——テンは、見た。豹変した、レムの姿を。
返り血にまみれた形相を恍惚の笑みに歪め、なにより——その髪飾りが外れた頭部から、白い角を生やした彼女の姿を。その理性の消失した瞳を。
闇を突き破りながら出てきた彼女を見たテンは、一瞬だけ目の前にいる人が本当に彼女かを疑った。そして、それが彼女だと心が理解した時、真に彼女の姿を見れた気がした。
「ーーーー」
見慣れた給仕服の全身を返り血でドス黒く染め、ただ染めるだけならまだしも、染めた上から更に染めたような色合いは、黒を通り越して言い表しようのない色に変色し。それが彼女の身に降りかかった厄災の程度を雄弁に語っている。
数々の敵を討ち倒してきたであろう暴力と鉄球は未だ健在で、戦闘時間が長引くほど振るわれる機会も多かったのだろう。言葉にしたくない液体と物体が近づく者の末路を表したかのように存在を主張していた。
今、テンは「息が詰まる」という言葉を正しく実感している。眼前、声を発すれば聞こえる距離に佇む、人間の頭部らしき物体を握る彼女から放たれる鬼気がすさまじすぎて精神と肉体が停滞を許していた。
覚悟はしていた。けれど、それを容易く崩壊させてくる形相は受け入れ難い。平常心を保てている自分の精神力を自分自身でイカれてると心底思う。幾度もなく生死の境目を彷徨わされた産物か。
ただのレムだったらこうはならなかったはずだ。少しはまともに呼吸を保てていたはずだ。

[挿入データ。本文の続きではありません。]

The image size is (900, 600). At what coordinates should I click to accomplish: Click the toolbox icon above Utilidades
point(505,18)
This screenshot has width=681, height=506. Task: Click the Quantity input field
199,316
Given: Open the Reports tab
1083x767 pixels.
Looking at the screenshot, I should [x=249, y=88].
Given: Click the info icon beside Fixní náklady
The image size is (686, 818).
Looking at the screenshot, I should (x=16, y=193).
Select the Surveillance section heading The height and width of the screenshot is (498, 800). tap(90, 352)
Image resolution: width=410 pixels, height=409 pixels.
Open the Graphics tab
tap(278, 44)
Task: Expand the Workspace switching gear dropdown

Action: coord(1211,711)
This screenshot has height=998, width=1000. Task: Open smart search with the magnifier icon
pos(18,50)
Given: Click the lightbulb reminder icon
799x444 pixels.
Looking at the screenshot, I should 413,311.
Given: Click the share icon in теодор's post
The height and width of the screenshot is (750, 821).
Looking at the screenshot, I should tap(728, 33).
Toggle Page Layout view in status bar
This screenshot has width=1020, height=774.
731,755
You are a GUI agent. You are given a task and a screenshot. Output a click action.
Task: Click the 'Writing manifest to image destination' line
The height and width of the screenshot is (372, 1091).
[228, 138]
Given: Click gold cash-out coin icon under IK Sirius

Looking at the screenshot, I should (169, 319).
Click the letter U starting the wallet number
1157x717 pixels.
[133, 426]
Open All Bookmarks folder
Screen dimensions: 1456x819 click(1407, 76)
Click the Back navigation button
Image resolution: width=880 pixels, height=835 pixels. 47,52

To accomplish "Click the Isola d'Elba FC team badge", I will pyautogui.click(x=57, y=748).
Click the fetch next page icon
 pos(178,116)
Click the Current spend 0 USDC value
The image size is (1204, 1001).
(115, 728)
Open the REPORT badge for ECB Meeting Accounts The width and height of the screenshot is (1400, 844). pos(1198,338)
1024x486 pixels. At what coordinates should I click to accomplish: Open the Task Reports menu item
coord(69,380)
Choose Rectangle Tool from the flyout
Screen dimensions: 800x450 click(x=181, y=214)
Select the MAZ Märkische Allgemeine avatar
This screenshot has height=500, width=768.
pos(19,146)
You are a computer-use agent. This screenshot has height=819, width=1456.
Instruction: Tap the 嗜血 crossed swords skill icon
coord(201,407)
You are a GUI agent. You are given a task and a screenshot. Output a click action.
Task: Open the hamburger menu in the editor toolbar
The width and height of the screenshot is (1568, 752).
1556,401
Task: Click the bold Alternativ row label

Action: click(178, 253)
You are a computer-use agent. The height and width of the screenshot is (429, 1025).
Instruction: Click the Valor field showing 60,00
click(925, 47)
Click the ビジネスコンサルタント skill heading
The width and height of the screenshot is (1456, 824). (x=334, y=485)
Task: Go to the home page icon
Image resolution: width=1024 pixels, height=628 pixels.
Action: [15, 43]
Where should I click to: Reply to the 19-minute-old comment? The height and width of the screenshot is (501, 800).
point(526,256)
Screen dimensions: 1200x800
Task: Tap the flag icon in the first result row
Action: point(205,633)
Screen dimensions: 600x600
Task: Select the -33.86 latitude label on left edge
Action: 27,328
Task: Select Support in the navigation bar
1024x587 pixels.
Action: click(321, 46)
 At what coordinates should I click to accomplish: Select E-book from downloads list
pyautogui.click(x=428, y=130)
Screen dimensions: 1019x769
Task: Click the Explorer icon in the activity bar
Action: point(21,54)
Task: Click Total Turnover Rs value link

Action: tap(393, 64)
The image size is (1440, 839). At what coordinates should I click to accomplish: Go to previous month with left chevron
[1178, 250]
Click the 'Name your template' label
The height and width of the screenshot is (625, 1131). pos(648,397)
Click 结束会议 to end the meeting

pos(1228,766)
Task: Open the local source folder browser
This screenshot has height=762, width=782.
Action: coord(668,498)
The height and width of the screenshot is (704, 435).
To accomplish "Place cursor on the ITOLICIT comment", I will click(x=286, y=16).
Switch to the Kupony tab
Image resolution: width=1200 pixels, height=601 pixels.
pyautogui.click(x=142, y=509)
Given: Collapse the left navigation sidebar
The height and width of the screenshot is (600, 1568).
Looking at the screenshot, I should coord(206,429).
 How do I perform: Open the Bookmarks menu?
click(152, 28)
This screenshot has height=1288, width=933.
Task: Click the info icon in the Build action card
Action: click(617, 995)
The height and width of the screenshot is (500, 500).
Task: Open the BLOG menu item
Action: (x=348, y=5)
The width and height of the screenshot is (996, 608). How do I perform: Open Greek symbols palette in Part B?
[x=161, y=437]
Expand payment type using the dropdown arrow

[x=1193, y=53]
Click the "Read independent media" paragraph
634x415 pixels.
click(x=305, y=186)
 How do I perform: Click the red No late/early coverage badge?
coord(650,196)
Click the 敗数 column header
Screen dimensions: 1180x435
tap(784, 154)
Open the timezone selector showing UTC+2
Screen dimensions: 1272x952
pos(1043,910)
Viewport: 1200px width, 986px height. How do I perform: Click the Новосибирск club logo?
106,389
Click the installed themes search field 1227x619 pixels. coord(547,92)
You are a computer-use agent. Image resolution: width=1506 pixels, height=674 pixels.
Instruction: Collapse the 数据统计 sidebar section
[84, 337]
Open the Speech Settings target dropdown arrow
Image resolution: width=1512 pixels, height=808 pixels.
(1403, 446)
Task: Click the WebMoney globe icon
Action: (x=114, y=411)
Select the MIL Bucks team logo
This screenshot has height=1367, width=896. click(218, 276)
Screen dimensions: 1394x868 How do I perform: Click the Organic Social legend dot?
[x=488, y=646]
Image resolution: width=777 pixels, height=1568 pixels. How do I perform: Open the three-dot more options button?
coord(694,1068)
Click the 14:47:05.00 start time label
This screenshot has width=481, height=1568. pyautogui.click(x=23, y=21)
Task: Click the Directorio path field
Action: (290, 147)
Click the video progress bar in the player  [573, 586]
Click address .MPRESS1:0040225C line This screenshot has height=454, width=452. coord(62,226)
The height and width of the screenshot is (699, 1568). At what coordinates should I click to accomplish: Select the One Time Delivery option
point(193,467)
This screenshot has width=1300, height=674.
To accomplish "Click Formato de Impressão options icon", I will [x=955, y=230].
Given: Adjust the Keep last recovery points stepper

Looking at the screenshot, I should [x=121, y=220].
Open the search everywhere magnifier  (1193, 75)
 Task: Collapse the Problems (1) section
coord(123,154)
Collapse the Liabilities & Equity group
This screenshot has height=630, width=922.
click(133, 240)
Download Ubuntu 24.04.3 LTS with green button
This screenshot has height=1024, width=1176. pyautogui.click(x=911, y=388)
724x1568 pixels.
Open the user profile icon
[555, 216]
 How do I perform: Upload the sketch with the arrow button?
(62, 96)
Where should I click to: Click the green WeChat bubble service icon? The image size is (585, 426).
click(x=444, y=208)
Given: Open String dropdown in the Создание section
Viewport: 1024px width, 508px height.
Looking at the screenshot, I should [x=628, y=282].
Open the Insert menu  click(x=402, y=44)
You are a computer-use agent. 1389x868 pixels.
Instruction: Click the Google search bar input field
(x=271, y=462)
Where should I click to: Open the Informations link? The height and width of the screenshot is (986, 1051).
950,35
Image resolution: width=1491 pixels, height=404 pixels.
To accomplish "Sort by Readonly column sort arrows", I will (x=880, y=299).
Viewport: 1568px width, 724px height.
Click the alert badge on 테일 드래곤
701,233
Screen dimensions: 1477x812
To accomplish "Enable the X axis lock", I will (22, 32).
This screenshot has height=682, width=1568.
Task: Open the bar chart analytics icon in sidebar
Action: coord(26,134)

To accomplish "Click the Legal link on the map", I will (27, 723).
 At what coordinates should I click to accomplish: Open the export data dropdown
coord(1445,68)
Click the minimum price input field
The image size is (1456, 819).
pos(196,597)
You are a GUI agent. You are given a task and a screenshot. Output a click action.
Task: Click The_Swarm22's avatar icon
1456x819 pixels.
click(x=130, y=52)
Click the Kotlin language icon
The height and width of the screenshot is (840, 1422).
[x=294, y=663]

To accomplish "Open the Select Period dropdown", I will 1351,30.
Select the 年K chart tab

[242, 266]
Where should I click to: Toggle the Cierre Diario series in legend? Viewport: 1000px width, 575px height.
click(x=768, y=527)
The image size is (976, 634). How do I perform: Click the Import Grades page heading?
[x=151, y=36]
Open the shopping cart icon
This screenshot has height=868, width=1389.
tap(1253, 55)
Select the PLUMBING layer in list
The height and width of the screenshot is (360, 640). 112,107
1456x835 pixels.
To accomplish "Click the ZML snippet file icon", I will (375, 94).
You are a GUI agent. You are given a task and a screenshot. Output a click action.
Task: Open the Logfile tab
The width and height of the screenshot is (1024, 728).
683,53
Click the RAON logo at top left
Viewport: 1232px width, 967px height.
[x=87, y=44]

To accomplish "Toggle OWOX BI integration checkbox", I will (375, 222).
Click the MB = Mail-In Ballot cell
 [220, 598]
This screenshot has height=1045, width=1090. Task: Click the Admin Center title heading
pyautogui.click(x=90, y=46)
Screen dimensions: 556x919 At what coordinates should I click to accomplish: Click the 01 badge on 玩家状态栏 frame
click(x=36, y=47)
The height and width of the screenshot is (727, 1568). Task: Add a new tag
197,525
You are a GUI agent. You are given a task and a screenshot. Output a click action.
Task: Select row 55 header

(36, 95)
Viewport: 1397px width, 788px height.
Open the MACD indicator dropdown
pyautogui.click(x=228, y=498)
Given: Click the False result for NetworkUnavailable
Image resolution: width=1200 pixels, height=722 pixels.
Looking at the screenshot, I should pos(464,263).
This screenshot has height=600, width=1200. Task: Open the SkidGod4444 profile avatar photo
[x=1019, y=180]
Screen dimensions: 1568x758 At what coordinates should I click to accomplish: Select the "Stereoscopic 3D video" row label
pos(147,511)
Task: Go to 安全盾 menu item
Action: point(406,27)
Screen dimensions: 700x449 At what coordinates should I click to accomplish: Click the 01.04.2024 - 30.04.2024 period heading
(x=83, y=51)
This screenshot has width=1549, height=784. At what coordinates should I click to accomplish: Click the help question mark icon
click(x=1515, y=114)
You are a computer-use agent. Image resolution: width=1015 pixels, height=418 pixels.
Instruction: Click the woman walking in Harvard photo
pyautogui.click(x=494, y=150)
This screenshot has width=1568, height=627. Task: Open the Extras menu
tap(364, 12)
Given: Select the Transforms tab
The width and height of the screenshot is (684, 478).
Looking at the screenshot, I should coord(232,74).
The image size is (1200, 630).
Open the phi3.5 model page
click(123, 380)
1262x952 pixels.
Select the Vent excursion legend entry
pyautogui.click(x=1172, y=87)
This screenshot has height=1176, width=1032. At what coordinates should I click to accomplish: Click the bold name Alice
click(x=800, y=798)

しかし、テンの呼吸を止める要因は彼が見つめる先——額から伸びた白い角にある。それがレムが身に浴びた悲惨さを知らぬ存ぜぬで純白に光るものだから、意識せずにはいられない。
——鬼。
彼女を表すならば、その言葉が最も適している。画面の中で見た最悪の光景が、今まさに自分の目の前にいる。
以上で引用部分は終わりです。